Tugas Wajib:
1. Jawablah pertanyaan berikut berdasarkan teks tentang Kawasan Berikat.
(a) Siapa nama Stafsus Menkeu yang dikutip dalam teks?
(b) Kebijakan Kawasan Berikat disebut sebagai bentuk dukungan pemerintah untuk apa?
(c) Tiga hal apa saja yang disebut meningkat dalam kutipan pernyataannya?
2. Tuliskan ulang tanpa perubahan bagian teks tentang Kawasan Berikat mulai dari "Kementerian Keuangan (Kemenkeu)" sampai "pemangku kepentingan lainnya.".

Teks Bacaan:

_ _ _ _ _ _ _

Kementerian Keuangan (Kemenkeu) angkat bicara terkait Kawasan berikat yang disebut menjadi titik banjir barang impor di Indonesia. Terlebih Kawasan Berikat dianggap memiliki kinerja yang cukup memuaskan sebagai buah koordinasi dan sinergi antar instansi pemerintah dan pemangku kepentingan lainnya.
Stafsus Menkeu Yustinus Prastowo mengatakan, kebijakan Kawasan Berikat adalah bentuk dukungan pemerintah untuk memperkuat industri dalam negeri. Belum lagi, kebijakan Kawasan Berikat merupakan upaya mendukung industri dalam negeri berupa penyerapan bahan baku, penyerapan tenaga kerja, perbaikan mata rantai pasok, dan mendorong ekspor yang menghasilkan devisa bagi perekonomian.
“Hasilnya, terjadi peningkatan TKDN, penyerapan tenaga kerja, dan devisa hasil ekspor,” katanya dalam keterangan, Senin (2/10).

_ _ _ _ _ _ _

Cuplikan Data:
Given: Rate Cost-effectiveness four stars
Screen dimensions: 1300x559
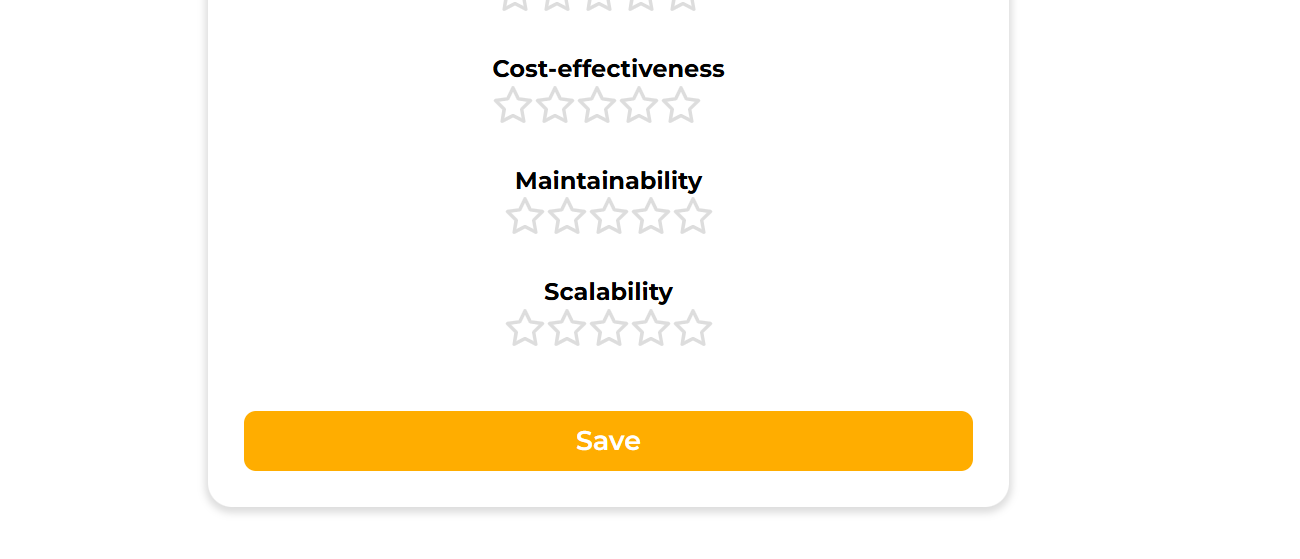Looking at the screenshot, I should pyautogui.click(x=639, y=105).
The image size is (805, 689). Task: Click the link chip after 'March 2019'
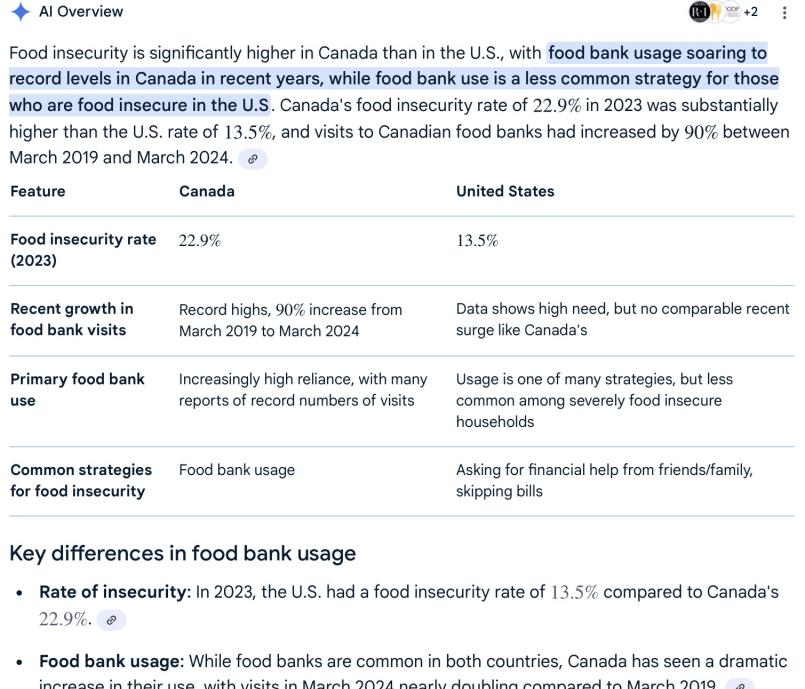(x=739, y=684)
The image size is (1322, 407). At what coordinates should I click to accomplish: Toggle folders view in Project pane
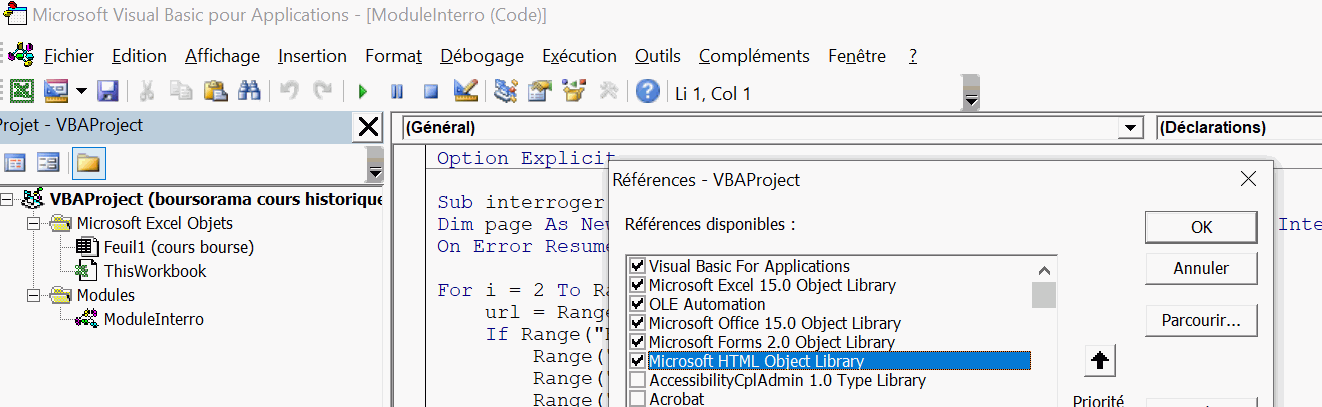(x=88, y=162)
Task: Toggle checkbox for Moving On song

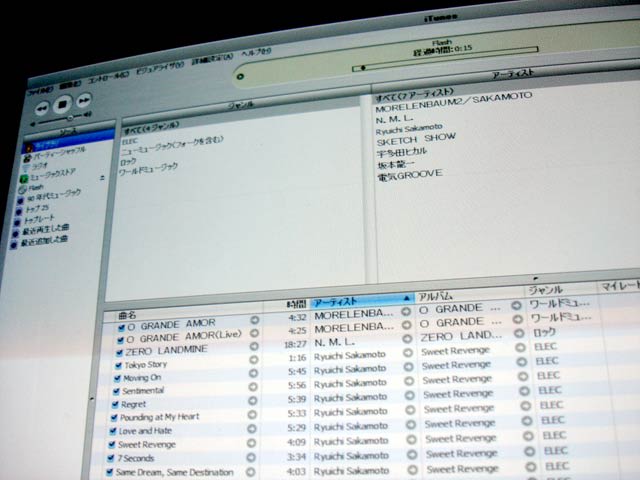Action: point(119,379)
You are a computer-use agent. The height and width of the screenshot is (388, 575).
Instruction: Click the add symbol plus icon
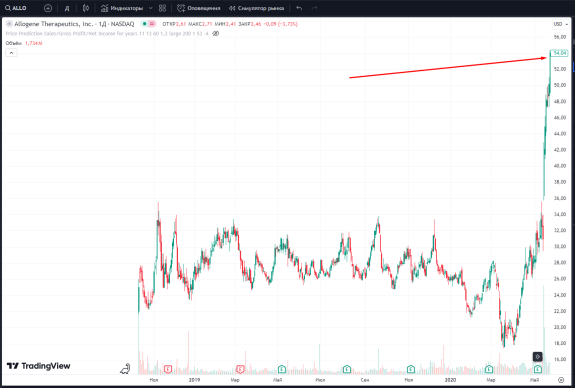(x=48, y=8)
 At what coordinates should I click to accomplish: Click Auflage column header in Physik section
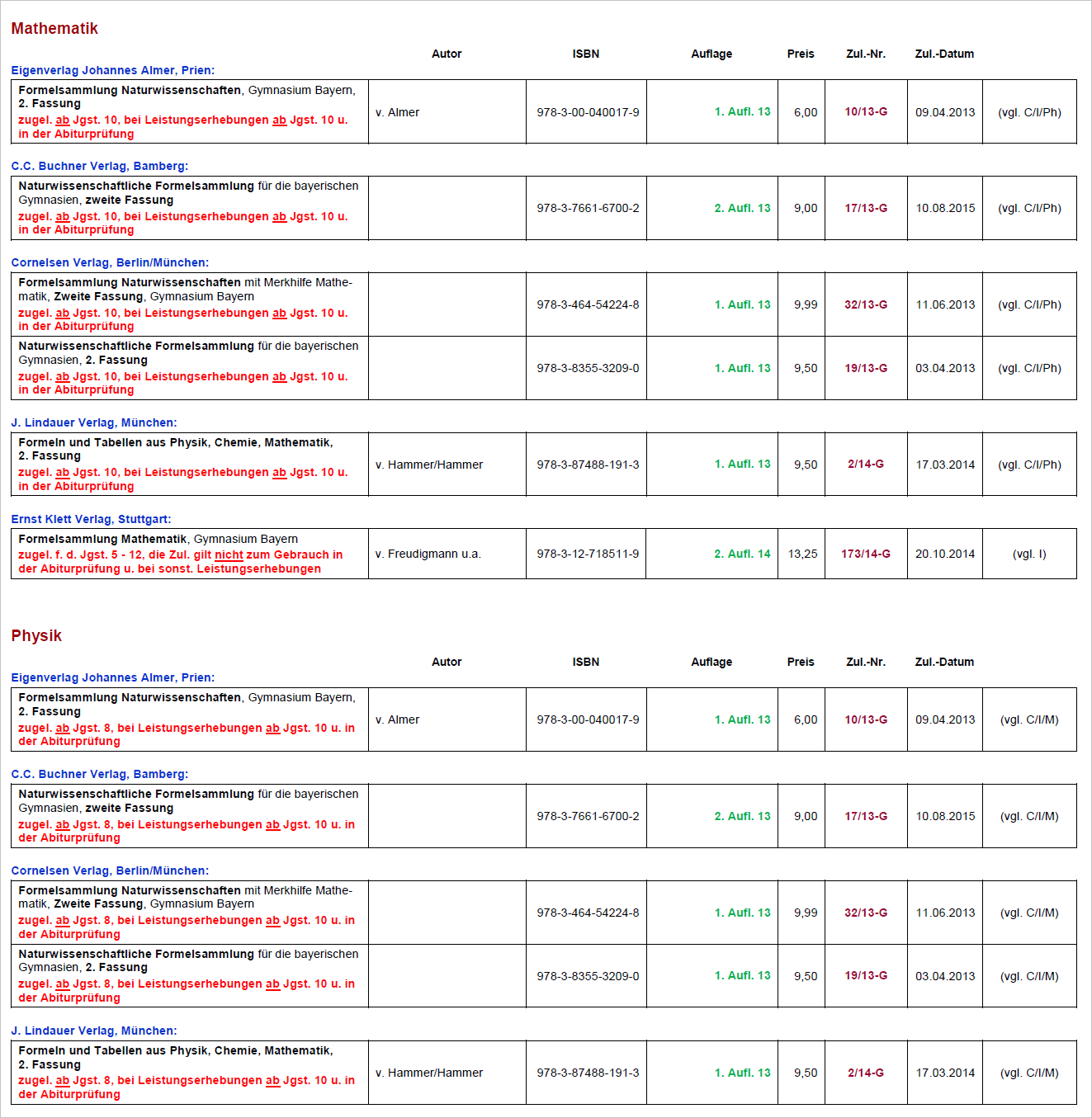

_ _ _ _ _ _ _

Jawaban Berurutan:
1.
(a) Yustinus Prastowo.
(b) Untuk memperkuat industri dalam negeri.
(c) TKDN, penyerapan tenaga kerja, dan devisa hasil ekspor.

2.
Kementerian Keuangan (Kemenkeu) angkat bicara terkait Kawasan berikat yang disebut menjadi titik banjir barang impor di Indonesia. Terlebih Kawasan Berikat dianggap memiliki kinerja yang cukup memuaskan sebagai buah koordinasi dan sinergi antar instansi pemerintah dan pemangku kepentingan lainnya.